Fed holds the line but tapers the taper

As expected, the FOMC today kept the Fed funds target unchanged at 5.25 - 5.5 percent, while clearly suggesting that it is still some way from being ready to start an easing cycle. It also significantly reduced the pace of its quantitative tightening program, presumably in order to prevent the possible emergence of a liquidity squeeze. 

The phraseology of the media release its in many respects similar to what we have been seeing for the past several months:  "economic activity has continued to expand at a solid pace. Job gains have remained strong, and the unemployment rate has remained low. Inflation has eased over the past year but remains elevated" . However, the very first paragraph ends with a new and unequivocally bearish warning: "In recent months, there has been a lack of further progress toward the Committee's 2 percent inflation objective".

Given that warning, it is no surprise that the media release goes on to say, as usual, that "The Committee does not expect it will be appropriate to reduce the target range until it has gained greater confidence that inflation is moving sustainably toward 2 percent".  There is no new "dot plot" for analysts to pore over this time, but with a June rate cut now apparently off the table, it seems certain that the consensus of FMC members is now looking for something much smaller than the 75 basis points of easing that was previously forecast for the remainder of 2024. The outlying view that there might be no rate cuts until 2025 no longer seems so improbable.

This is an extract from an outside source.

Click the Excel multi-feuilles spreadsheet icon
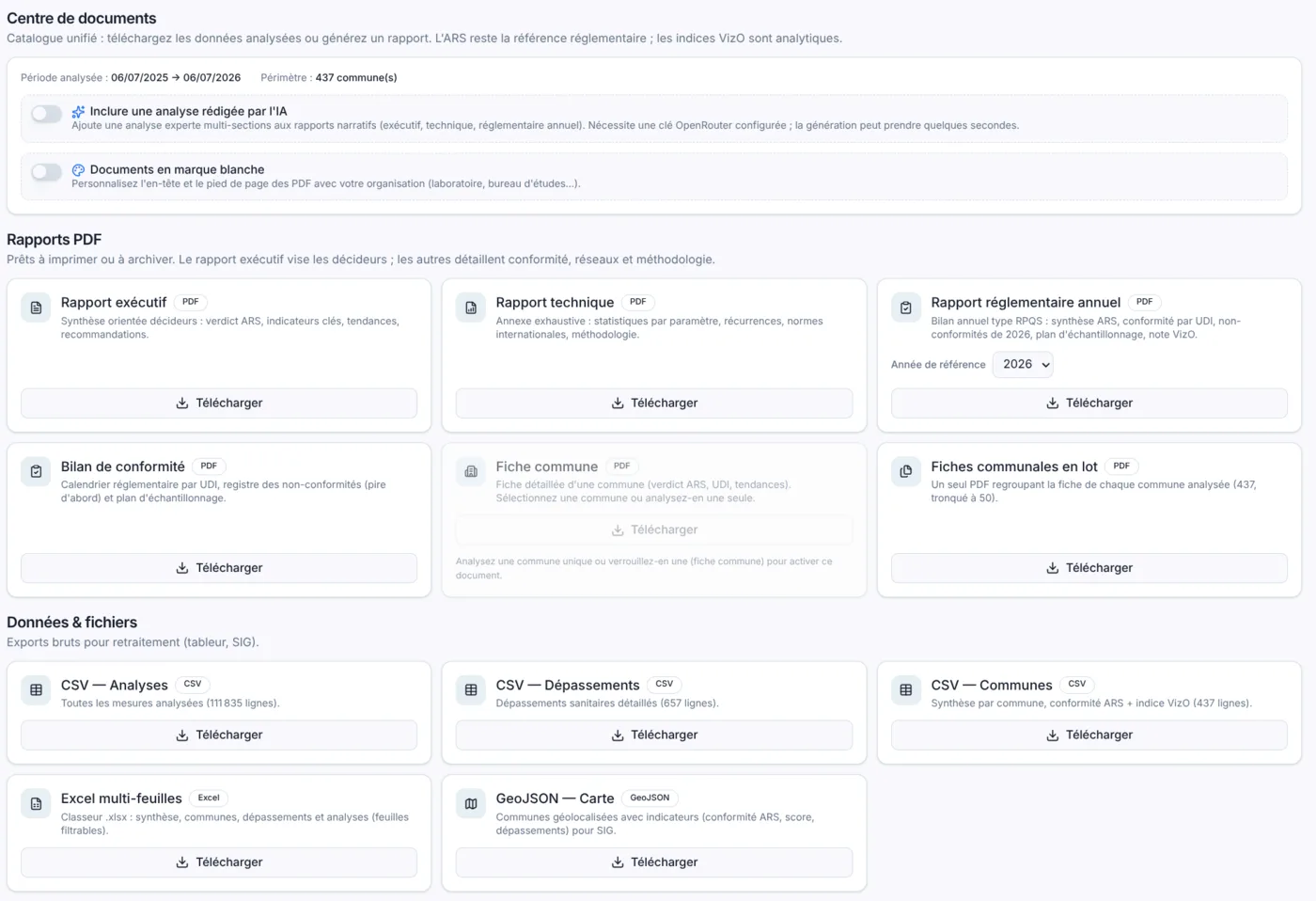The image size is (1316, 901). click(x=36, y=804)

There have been growing concerns in fixed income markets that the rapid pace of the Fed's quantitative tightening (QT) might lead to liquidity issues in the banking system. Today's announcement that the QT for Treasury securities will be cut from $60 billion/month to $25 billion per month should allay these fears. However, this is the only remotely bullish thing about today's announcement. Fears that the Fed might actually have to start raising rates again seem overblown, but for now, the easing cycle seems sure to start later and be more gradual than markets were hoping.